---- Dataset entries

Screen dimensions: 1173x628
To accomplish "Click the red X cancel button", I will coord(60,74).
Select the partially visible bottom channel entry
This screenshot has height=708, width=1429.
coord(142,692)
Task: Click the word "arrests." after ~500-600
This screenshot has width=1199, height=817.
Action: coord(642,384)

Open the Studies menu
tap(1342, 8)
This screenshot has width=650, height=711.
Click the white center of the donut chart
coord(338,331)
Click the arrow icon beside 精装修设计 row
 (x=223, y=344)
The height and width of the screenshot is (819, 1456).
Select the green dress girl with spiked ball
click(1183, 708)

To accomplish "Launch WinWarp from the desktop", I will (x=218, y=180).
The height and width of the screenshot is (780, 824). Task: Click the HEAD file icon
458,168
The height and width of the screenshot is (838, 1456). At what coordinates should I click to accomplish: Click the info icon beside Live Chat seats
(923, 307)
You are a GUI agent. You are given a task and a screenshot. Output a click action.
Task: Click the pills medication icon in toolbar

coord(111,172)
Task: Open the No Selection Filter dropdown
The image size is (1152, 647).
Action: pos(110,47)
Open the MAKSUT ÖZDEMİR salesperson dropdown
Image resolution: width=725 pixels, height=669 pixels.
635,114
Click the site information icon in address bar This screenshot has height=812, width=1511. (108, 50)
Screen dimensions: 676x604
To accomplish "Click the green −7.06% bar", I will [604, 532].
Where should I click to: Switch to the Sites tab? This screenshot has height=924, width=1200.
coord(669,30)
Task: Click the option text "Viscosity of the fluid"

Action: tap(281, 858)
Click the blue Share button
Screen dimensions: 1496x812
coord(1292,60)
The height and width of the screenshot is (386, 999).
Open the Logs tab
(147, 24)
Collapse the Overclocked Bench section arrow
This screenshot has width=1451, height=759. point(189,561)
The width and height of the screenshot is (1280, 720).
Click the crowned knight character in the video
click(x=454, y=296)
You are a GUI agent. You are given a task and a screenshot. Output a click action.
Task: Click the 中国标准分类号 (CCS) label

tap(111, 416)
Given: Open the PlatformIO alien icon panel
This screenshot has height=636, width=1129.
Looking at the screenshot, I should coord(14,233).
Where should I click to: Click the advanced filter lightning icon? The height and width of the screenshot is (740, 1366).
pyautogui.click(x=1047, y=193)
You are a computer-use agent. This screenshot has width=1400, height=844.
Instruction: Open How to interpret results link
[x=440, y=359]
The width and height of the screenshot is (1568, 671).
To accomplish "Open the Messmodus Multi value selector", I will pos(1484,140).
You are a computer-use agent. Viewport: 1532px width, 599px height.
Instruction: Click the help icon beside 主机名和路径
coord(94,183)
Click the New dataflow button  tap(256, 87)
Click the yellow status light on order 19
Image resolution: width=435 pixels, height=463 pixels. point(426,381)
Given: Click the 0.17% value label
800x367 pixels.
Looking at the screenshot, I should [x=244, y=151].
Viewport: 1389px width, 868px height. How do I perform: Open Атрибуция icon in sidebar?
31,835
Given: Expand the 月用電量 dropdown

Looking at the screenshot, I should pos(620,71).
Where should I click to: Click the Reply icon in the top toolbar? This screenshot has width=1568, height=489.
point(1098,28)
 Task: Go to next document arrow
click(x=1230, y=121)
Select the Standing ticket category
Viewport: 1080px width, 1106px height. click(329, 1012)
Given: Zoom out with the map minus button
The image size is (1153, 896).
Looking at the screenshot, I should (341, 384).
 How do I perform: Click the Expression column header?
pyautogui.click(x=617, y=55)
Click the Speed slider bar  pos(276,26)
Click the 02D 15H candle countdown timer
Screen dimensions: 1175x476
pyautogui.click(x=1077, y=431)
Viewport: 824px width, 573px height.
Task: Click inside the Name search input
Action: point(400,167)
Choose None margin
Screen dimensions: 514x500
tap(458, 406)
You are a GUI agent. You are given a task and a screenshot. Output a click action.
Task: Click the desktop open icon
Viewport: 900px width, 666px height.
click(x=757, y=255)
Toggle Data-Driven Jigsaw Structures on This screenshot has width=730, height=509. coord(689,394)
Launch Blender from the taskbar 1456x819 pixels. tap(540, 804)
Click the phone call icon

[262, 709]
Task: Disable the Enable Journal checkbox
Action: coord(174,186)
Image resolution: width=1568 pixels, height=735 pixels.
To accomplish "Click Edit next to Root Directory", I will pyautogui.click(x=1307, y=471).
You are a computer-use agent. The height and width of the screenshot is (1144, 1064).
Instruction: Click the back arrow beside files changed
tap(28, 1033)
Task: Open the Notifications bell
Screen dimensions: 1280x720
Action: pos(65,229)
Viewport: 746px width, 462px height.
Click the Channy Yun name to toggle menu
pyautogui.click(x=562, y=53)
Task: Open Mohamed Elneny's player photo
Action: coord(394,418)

--------

-- What to work on --
Quote all of the items above word for word, from the first to the last.

-- Result below --
Screen dimensions: 1173x628
To accomplish "Click the red X cancel button", I will coord(60,74).
Select the partially visible bottom channel entry
This screenshot has height=708, width=1429.
coord(142,692)
Task: Click the word "arrests." after ~500-600
This screenshot has width=1199, height=817.
Action: coord(642,384)

Open the Studies menu
tap(1342, 8)
This screenshot has width=650, height=711.
Click the white center of the donut chart
coord(338,331)
Click the arrow icon beside 精装修设计 row
 (x=223, y=344)
The height and width of the screenshot is (819, 1456).
Select the green dress girl with spiked ball
click(1183, 708)

To accomplish "Launch WinWarp from the desktop", I will (x=218, y=180).
The height and width of the screenshot is (780, 824). Task: Click the HEAD file icon
458,168
The height and width of the screenshot is (838, 1456). At what coordinates should I click to accomplish: Click the info icon beside Live Chat seats
(923, 307)
You are a GUI agent. You are given a task and a screenshot. Output a click action.
Task: Click the pills medication icon in toolbar

coord(111,172)
Task: Open the No Selection Filter dropdown
The image size is (1152, 647).
Action: pos(110,47)
Open the MAKSUT ÖZDEMİR salesperson dropdown
Image resolution: width=725 pixels, height=669 pixels.
635,114
Click the site information icon in address bar This screenshot has height=812, width=1511. (108, 50)
Screen dimensions: 676x604
To accomplish "Click the green −7.06% bar", I will [604, 532].
Where should I click to: Switch to the Sites tab? This screenshot has height=924, width=1200.
coord(669,30)
Task: Click the option text "Viscosity of the fluid"

Action: tap(281, 858)
Click the blue Share button
Screen dimensions: 1496x812
coord(1292,60)
The height and width of the screenshot is (386, 999).
Open the Logs tab
(147, 24)
Collapse the Overclocked Bench section arrow
This screenshot has width=1451, height=759. point(189,561)
The width and height of the screenshot is (1280, 720).
Click the crowned knight character in the video
click(x=454, y=296)
You are a GUI agent. You are given a task and a screenshot. Output a click action.
Task: Click the 中国标准分类号 (CCS) label

tap(111, 416)
Given: Open the PlatformIO alien icon panel
This screenshot has height=636, width=1129.
Looking at the screenshot, I should coord(14,233).
Where should I click to: Click the advanced filter lightning icon? The height and width of the screenshot is (740, 1366).
pyautogui.click(x=1047, y=193)
You are a computer-use agent. This screenshot has width=1400, height=844.
Instruction: Open How to interpret results link
[x=440, y=359]
The width and height of the screenshot is (1568, 671).
To accomplish "Open the Messmodus Multi value selector", I will pos(1484,140).
You are a computer-use agent. Viewport: 1532px width, 599px height.
Instruction: Click the help icon beside 主机名和路径
coord(94,183)
Click the New dataflow button  tap(256, 87)
Click the yellow status light on order 19
Image resolution: width=435 pixels, height=463 pixels. point(426,381)
Given: Click the 0.17% value label
800x367 pixels.
Looking at the screenshot, I should [x=244, y=151].
Viewport: 1389px width, 868px height. How do I perform: Open Атрибуция icon in sidebar?
31,835
Given: Expand the 月用電量 dropdown

Looking at the screenshot, I should pos(620,71).
Where should I click to: Click the Reply icon in the top toolbar? This screenshot has width=1568, height=489.
point(1098,28)
 Task: Go to next document arrow
click(x=1230, y=121)
Select the Standing ticket category
Viewport: 1080px width, 1106px height. click(329, 1012)
Given: Zoom out with the map minus button
The image size is (1153, 896).
Looking at the screenshot, I should (341, 384).
 How do I perform: Click the Expression column header?
pyautogui.click(x=617, y=55)
Click the Speed slider bar  pos(276,26)
Click the 02D 15H candle countdown timer
Screen dimensions: 1175x476
pyautogui.click(x=1077, y=431)
Viewport: 824px width, 573px height.
Task: Click inside the Name search input
Action: point(400,167)
Choose None margin
Screen dimensions: 514x500
tap(458, 406)
You are a GUI agent. You are given a task and a screenshot. Output a click action.
Task: Click the desktop open icon
Viewport: 900px width, 666px height.
click(x=757, y=255)
Toggle Data-Driven Jigsaw Structures on This screenshot has width=730, height=509. coord(689,394)
Launch Blender from the taskbar 1456x819 pixels. tap(540, 804)
Click the phone call icon

[262, 709]
Task: Disable the Enable Journal checkbox
Action: coord(174,186)
Image resolution: width=1568 pixels, height=735 pixels.
To accomplish "Click Edit next to Root Directory", I will pyautogui.click(x=1307, y=471).
You are a computer-use agent. The height and width of the screenshot is (1144, 1064).
Instruction: Click the back arrow beside files changed
tap(28, 1033)
Task: Open the Notifications bell
Screen dimensions: 1280x720
Action: pos(65,229)
Viewport: 746px width, 462px height.
Click the Channy Yun name to toggle menu
pyautogui.click(x=562, y=53)
Task: Open Mohamed Elneny's player photo
Action: coord(394,418)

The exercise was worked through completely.